> EXERCISE GOAL: Once you reach the end of the data, transcribe all of it exactly.

> SUPPLIED RECORDS:
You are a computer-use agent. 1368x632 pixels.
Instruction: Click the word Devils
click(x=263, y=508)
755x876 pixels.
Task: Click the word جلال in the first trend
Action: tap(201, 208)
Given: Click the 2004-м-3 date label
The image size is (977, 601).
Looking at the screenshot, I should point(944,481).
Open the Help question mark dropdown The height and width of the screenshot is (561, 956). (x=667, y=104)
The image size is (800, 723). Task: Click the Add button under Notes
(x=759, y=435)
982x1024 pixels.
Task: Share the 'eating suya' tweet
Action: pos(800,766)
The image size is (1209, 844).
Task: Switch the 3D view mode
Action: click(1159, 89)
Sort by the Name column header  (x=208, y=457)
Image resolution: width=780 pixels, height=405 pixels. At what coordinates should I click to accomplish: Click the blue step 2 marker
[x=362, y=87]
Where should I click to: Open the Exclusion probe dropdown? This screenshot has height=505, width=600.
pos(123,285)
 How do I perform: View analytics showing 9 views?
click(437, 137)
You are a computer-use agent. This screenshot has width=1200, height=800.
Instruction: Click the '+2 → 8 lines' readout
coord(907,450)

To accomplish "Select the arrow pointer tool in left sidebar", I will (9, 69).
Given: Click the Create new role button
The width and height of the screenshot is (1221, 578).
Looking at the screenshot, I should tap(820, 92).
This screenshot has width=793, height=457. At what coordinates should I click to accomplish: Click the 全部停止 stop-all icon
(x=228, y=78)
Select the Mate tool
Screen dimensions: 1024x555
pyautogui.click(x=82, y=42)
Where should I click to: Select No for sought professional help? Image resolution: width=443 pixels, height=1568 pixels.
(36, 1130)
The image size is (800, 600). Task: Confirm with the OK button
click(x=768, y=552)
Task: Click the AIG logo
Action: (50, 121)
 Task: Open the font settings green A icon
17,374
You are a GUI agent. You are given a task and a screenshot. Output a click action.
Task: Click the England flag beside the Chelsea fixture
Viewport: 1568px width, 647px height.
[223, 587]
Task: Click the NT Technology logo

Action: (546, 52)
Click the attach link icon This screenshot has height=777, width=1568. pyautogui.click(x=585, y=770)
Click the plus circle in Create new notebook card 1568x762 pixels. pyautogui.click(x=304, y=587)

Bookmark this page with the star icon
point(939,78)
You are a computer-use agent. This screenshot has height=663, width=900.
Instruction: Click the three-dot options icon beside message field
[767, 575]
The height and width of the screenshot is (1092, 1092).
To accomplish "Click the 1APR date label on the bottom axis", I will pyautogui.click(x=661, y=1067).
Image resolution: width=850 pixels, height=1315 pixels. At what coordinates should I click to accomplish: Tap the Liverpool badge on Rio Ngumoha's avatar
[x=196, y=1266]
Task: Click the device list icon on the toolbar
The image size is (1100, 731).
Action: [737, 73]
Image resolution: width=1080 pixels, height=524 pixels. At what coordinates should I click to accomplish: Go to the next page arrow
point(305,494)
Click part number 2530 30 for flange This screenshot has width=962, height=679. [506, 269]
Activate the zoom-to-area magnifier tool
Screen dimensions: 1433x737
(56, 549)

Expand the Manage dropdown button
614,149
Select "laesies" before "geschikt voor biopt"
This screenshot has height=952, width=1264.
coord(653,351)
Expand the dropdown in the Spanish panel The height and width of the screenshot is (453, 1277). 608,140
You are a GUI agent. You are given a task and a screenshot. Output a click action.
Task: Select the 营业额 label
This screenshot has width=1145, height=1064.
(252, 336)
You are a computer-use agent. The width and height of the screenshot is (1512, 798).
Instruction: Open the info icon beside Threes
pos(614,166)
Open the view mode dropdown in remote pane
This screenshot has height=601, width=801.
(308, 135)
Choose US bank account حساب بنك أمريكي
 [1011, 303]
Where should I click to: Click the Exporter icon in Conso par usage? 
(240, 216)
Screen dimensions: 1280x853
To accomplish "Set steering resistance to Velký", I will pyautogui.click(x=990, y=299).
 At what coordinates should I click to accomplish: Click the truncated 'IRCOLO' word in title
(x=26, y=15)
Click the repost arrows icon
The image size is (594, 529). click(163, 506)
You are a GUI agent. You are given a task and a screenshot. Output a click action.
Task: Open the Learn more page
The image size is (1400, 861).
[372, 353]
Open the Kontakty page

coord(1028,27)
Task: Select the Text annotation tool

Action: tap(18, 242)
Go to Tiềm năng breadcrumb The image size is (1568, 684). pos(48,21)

> EXERCISE RESULT:
You are a computer-use agent. 1368x632 pixels.
Instruction: Click the word Devils
click(x=263, y=508)
755x876 pixels.
Task: Click the word جلال in the first trend
Action: tap(201, 208)
Given: Click the 2004-м-3 date label
The image size is (977, 601).
Looking at the screenshot, I should point(944,481).
Open the Help question mark dropdown The height and width of the screenshot is (561, 956). (x=667, y=104)
The image size is (800, 723). Task: Click the Add button under Notes
(x=759, y=435)
982x1024 pixels.
Task: Share the 'eating suya' tweet
Action: pos(800,766)
The image size is (1209, 844).
Task: Switch the 3D view mode
Action: click(1159, 89)
Sort by the Name column header  (x=208, y=457)
Image resolution: width=780 pixels, height=405 pixels. At what coordinates should I click to accomplish: Click the blue step 2 marker
[x=362, y=87]
Where should I click to: Open the Exclusion probe dropdown? This screenshot has height=505, width=600.
pos(123,285)
 How do I perform: View analytics showing 9 views?
click(437, 137)
You are a computer-use agent. This screenshot has width=1200, height=800.
Instruction: Click the '+2 → 8 lines' readout
coord(907,450)

To accomplish "Select the arrow pointer tool in left sidebar", I will (9, 69).
Given: Click the Create new role button
The width and height of the screenshot is (1221, 578).
Looking at the screenshot, I should tap(820, 92).
This screenshot has width=793, height=457. At what coordinates should I click to accomplish: Click the 全部停止 stop-all icon
(x=228, y=78)
Select the Mate tool
Screen dimensions: 1024x555
pyautogui.click(x=82, y=42)
Where should I click to: Select No for sought professional help? Image resolution: width=443 pixels, height=1568 pixels.
(36, 1130)
The image size is (800, 600). Task: Confirm with the OK button
click(x=768, y=552)
Task: Click the AIG logo
Action: (50, 121)
 Task: Open the font settings green A icon
17,374
You are a GUI agent. You are given a task and a screenshot. Output a click action.
Task: Click the England flag beside the Chelsea fixture
Viewport: 1568px width, 647px height.
[223, 587]
Task: Click the NT Technology logo

Action: (546, 52)
Click the attach link icon This screenshot has height=777, width=1568. pyautogui.click(x=585, y=770)
Click the plus circle in Create new notebook card 1568x762 pixels. pyautogui.click(x=304, y=587)

Bookmark this page with the star icon
point(939,78)
You are a computer-use agent. This screenshot has height=663, width=900.
Instruction: Click the three-dot options icon beside message field
[767, 575]
The height and width of the screenshot is (1092, 1092).
To accomplish "Click the 1APR date label on the bottom axis", I will pyautogui.click(x=661, y=1067).
Image resolution: width=850 pixels, height=1315 pixels. At what coordinates should I click to accomplish: Tap the Liverpool badge on Rio Ngumoha's avatar
[x=196, y=1266]
Task: Click the device list icon on the toolbar
The image size is (1100, 731).
Action: [737, 73]
Image resolution: width=1080 pixels, height=524 pixels. At what coordinates should I click to accomplish: Go to the next page arrow
point(305,494)
Click part number 2530 30 for flange This screenshot has width=962, height=679. [506, 269]
Activate the zoom-to-area magnifier tool
Screen dimensions: 1433x737
(56, 549)

Expand the Manage dropdown button
614,149
Select "laesies" before "geschikt voor biopt"
This screenshot has height=952, width=1264.
coord(653,351)
Expand the dropdown in the Spanish panel The height and width of the screenshot is (453, 1277). 608,140
You are a GUI agent. You are given a task and a screenshot. Output a click action.
Task: Select the 营业额 label
This screenshot has width=1145, height=1064.
(252, 336)
You are a computer-use agent. The width and height of the screenshot is (1512, 798).
Instruction: Open the info icon beside Threes
pos(614,166)
Open the view mode dropdown in remote pane
This screenshot has height=601, width=801.
(308, 135)
Choose US bank account حساب بنك أمريكي
 [1011, 303]
Where should I click to: Click the Exporter icon in Conso par usage? 
(240, 216)
Screen dimensions: 1280x853
To accomplish "Set steering resistance to Velký", I will pyautogui.click(x=990, y=299).
 At what coordinates should I click to accomplish: Click the truncated 'IRCOLO' word in title
(x=26, y=15)
Click the repost arrows icon
The image size is (594, 529). click(163, 506)
You are a GUI agent. You are given a task and a screenshot. Output a click action.
Task: Open the Learn more page
The image size is (1400, 861).
[372, 353]
Open the Kontakty page

coord(1028,27)
Task: Select the Text annotation tool

Action: tap(18, 242)
Go to Tiềm năng breadcrumb The image size is (1568, 684). pos(48,21)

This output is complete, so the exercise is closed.